=== Section Start ===
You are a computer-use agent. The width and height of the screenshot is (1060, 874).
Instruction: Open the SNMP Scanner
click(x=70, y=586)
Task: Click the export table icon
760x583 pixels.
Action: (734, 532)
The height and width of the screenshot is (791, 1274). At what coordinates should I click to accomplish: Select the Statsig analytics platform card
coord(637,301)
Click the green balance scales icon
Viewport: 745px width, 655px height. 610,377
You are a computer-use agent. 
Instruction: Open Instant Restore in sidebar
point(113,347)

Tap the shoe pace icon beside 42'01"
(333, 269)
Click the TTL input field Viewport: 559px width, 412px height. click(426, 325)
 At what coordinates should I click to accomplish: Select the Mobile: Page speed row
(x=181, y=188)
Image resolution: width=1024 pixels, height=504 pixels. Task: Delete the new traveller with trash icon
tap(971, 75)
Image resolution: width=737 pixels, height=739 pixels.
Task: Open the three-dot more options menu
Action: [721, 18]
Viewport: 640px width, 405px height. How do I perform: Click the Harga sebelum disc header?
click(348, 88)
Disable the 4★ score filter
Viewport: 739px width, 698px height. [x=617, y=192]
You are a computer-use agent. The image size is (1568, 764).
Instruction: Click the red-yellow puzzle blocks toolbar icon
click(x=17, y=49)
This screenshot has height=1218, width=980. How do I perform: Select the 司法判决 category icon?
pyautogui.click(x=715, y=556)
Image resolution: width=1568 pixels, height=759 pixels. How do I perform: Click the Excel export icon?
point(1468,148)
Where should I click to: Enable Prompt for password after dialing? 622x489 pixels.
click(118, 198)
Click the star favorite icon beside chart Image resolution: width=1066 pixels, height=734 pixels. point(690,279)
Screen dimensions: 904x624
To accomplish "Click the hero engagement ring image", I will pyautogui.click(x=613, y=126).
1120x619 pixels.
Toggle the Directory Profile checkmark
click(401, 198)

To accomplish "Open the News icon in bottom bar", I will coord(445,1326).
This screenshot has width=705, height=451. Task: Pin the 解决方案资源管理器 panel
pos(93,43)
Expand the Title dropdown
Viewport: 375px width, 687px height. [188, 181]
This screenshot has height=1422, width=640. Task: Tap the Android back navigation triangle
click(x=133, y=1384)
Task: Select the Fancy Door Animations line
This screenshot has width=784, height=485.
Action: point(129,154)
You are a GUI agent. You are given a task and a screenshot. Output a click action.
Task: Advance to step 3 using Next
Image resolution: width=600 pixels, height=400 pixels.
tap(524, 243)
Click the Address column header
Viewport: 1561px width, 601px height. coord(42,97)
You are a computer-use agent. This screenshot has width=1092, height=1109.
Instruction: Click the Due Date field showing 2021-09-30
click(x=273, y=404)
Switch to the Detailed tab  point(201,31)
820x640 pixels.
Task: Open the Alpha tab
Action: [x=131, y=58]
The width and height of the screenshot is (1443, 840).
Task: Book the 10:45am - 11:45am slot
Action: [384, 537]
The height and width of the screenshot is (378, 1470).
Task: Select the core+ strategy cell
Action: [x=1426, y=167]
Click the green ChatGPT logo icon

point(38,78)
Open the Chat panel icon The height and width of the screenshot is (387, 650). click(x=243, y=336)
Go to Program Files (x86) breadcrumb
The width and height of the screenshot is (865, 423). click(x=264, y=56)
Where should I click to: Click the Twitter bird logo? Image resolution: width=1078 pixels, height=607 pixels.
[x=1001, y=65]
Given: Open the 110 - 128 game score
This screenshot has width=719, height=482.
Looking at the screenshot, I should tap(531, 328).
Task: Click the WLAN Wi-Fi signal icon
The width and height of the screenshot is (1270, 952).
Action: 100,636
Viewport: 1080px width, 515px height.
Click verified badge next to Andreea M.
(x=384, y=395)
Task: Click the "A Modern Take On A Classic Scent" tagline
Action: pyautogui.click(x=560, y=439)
=== Section End ===
* [HOW TO COMPLETE THIS TASK]: Retype, without changes, the lines from the line holding "Task: Advance to step 3 using Next" to the end of the data, both ends included.

* [SOLVED PROBLEM]:
Task: Advance to step 3 using Next
Image resolution: width=600 pixels, height=400 pixels.
tap(524, 243)
Click the Address column header
Viewport: 1561px width, 601px height. coord(42,97)
You are a computer-use agent. This screenshot has width=1092, height=1109.
Instruction: Click the Due Date field showing 2021-09-30
click(x=273, y=404)
Switch to the Detailed tab  point(201,31)
820x640 pixels.
Task: Open the Alpha tab
Action: [x=131, y=58]
The width and height of the screenshot is (1443, 840).
Task: Book the 10:45am - 11:45am slot
Action: [384, 537]
The height and width of the screenshot is (378, 1470).
Task: Select the core+ strategy cell
Action: [x=1426, y=167]
Click the green ChatGPT logo icon

point(38,78)
Open the Chat panel icon The height and width of the screenshot is (387, 650). click(x=243, y=336)
Go to Program Files (x86) breadcrumb
The width and height of the screenshot is (865, 423). click(x=264, y=56)
Where should I click to: Click the Twitter bird logo? Image resolution: width=1078 pixels, height=607 pixels.
[x=1001, y=65]
Given: Open the 110 - 128 game score
This screenshot has width=719, height=482.
Looking at the screenshot, I should tap(531, 328).
Task: Click the WLAN Wi-Fi signal icon
The width and height of the screenshot is (1270, 952).
Action: 100,636
Viewport: 1080px width, 515px height.
Click verified badge next to Andreea M.
(x=384, y=395)
Task: Click the "A Modern Take On A Classic Scent" tagline
Action: pyautogui.click(x=560, y=439)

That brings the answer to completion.